* _PROBLEM DESCRIPTION_: Look through the lines below for the word "computer", and copy every line that has it.

┏━━

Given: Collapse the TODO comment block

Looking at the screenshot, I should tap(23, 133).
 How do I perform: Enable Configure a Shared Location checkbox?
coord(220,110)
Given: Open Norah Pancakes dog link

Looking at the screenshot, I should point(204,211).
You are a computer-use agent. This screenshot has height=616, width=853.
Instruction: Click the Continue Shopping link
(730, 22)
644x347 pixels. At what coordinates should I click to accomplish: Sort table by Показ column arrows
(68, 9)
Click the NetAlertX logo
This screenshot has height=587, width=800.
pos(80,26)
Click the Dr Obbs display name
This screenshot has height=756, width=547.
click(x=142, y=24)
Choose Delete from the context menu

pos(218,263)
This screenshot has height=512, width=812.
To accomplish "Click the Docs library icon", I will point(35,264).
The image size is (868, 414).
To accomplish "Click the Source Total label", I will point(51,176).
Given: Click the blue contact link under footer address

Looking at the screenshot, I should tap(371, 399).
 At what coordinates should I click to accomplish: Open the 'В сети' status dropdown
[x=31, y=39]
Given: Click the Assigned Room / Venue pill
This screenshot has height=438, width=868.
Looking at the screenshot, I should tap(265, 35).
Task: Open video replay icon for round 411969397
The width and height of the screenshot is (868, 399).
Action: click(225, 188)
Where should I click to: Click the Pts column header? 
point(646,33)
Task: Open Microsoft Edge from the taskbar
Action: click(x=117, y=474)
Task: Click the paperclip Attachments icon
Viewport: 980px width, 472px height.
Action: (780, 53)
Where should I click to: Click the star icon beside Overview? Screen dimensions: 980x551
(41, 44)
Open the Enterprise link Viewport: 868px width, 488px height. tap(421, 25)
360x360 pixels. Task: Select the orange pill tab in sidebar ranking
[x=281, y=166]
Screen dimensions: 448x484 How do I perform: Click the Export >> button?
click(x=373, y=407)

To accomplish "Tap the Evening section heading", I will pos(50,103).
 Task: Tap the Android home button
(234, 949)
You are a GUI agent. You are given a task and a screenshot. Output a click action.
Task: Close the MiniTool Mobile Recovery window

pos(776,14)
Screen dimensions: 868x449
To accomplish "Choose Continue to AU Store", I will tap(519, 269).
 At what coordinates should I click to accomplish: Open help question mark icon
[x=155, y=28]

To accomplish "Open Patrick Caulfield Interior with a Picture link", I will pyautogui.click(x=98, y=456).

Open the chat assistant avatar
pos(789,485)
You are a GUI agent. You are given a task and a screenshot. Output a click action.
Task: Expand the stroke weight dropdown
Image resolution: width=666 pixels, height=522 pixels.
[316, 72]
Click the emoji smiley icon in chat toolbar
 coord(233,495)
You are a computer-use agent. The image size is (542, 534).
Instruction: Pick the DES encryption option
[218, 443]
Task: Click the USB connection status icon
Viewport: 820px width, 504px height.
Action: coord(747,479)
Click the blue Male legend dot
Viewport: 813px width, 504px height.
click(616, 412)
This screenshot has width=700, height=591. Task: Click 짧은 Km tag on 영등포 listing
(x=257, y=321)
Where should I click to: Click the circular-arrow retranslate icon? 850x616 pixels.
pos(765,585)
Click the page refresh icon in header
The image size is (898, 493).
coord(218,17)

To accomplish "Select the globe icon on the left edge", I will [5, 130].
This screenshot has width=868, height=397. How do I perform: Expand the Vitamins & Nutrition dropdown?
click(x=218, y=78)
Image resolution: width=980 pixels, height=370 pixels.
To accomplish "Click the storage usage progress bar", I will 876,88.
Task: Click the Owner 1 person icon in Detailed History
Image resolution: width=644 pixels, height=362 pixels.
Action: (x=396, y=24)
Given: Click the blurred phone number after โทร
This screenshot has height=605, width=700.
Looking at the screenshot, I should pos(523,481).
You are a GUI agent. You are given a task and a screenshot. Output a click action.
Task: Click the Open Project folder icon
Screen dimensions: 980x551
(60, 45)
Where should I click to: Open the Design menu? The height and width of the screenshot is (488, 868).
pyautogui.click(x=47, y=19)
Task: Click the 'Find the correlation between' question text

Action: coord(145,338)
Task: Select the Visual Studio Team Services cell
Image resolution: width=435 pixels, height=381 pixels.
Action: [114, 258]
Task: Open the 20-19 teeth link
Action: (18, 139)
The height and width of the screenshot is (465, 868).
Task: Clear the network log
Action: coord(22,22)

┗━━

* _PROBLEM SOLUTION_:
You are a computer-use agent. This screenshot has height=616, width=853.
You are a computer-use agent. The image size is (542, 534).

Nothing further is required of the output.